LIEN FERROVIAIRE : saisine de la CNDP – Intervention de Sandrine Rousseau

Sandrine Rousseau 2

Concernant la saisine de la CNDP pour le projet de lien ferroviaire intégrant les objectifs et les scenarios d’amélioration de la mobilité entre la métropole et le bassin minier, Sandrine Rousseau s’est exprimée au nom du groupe EELV :

« Monsieur le Président, Monsieur le Vice-Président, mes chers collègues,

Parce que les embouteillages sont récurrents, nombreux et importants autour de la métropole lilloise et qu’ils engorgent cette métropole (comme d’ailleurs la plupart des métropoles françaises, rappelons que Lille n’est « que » en dixième place des métropoles françaises sur ce plan).

Parce que l’amélioration de la mobilité entre la métropole lilloise et le bassin minier, les deux aires les plus peuplées de notre région, est une nécessité.

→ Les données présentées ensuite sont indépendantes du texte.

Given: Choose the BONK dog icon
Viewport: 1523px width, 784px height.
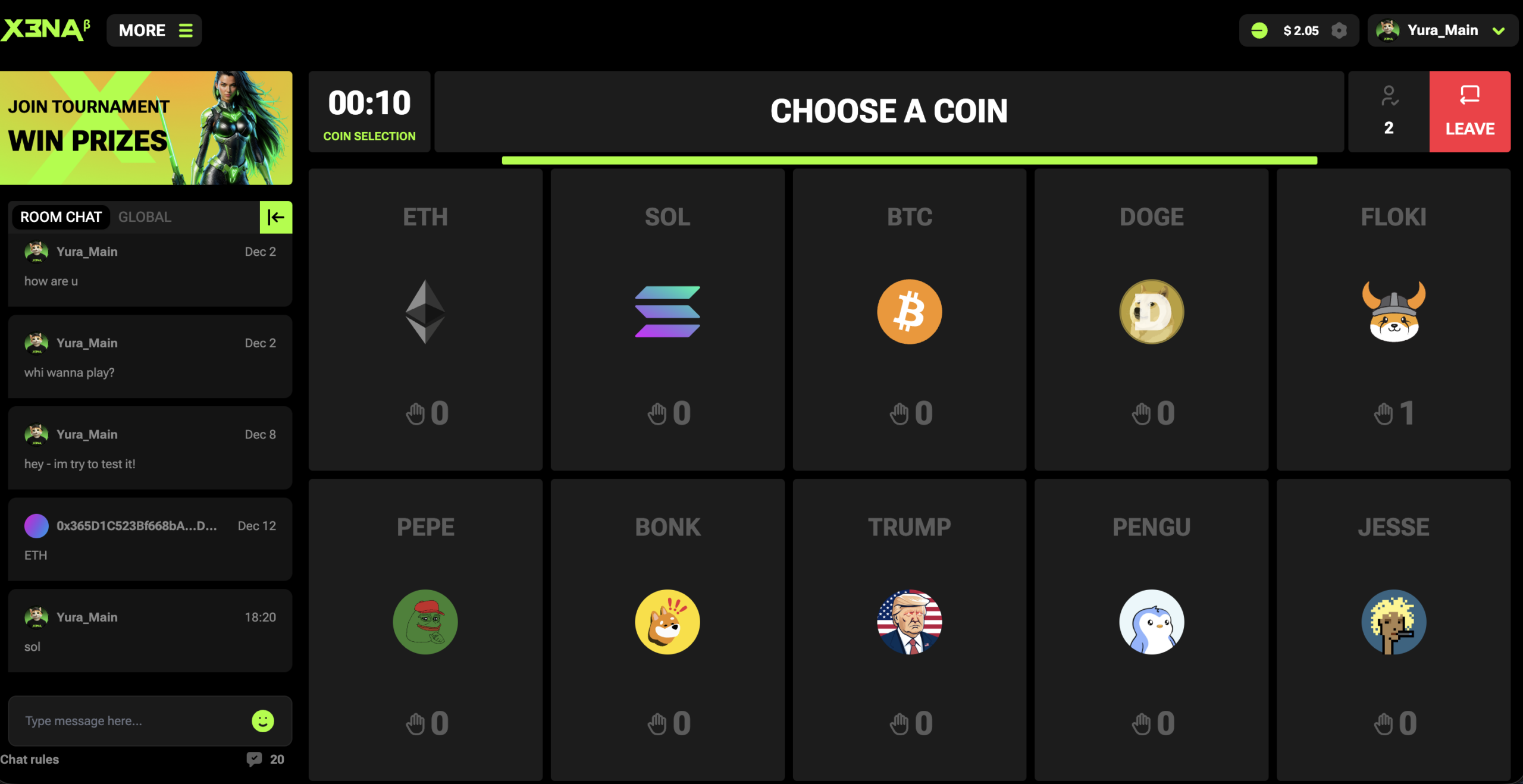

Parce que la réponse qui nous est aujourd’hui proposée sort des réponses trop souvent apportées à ce type de problème à savoir de nouvelles routes qui elles mêmes génèrent plus de trafic et donc au bout de quelques mois ou années de nouveaux embouteillages qui rendent « indispensables » de nouvelles routes. Syndrome du hamster dans sa roue qui tourne en rond mais le plus vite possible.

Pour toutes ces raisons donc nous soutenons très fortement et sans hésitation toute solution qui va dans le sens de moins de voitures, de plus de transports en commun et qui présente une alternative réelle, de qualité et confortable pour les usagers à la congestion de Lille et de sa métropole.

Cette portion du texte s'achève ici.